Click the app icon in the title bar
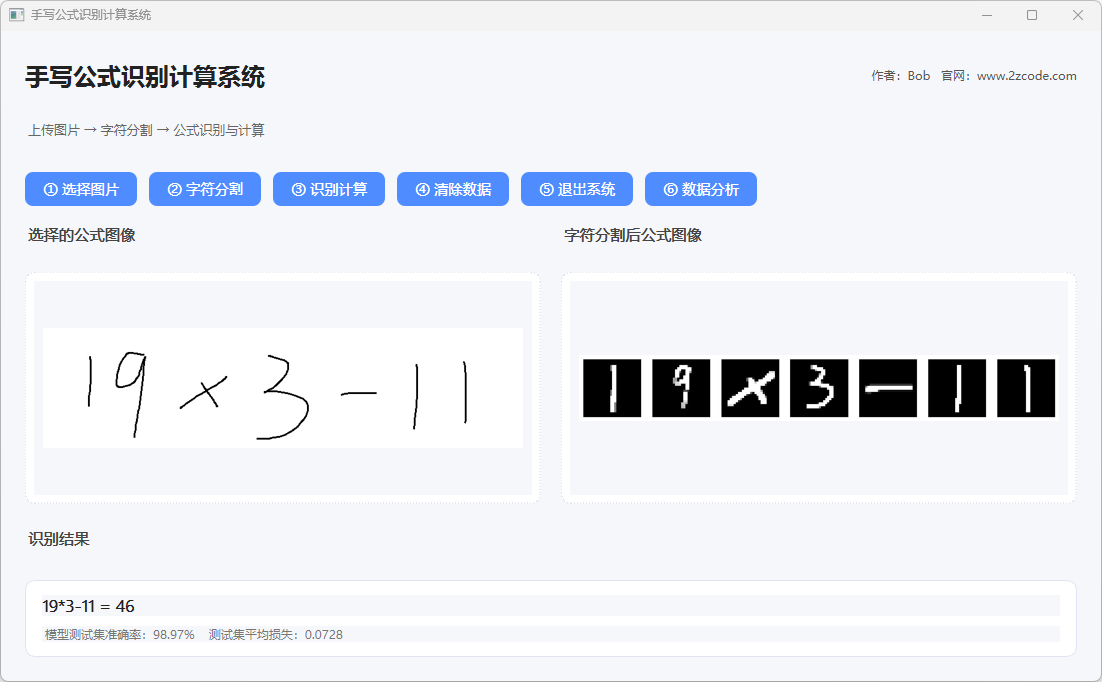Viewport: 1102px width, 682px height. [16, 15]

------------------------------------------------------------

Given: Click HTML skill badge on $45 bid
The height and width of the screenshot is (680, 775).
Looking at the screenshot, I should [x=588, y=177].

------------------------------------------------------------

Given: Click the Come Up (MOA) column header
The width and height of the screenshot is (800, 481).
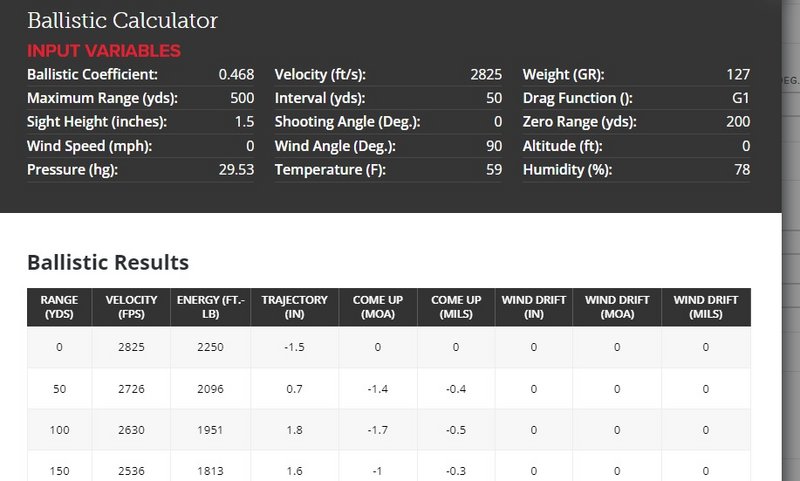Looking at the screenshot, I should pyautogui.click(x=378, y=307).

------------------------------------------------------------

EXERCISE: Look through the entries and return every line where "Given" appears.

EXERCISE RESULT:
Given: Click HTML skill badge on $45 bid
Given: Click the Come Up (MOA) column header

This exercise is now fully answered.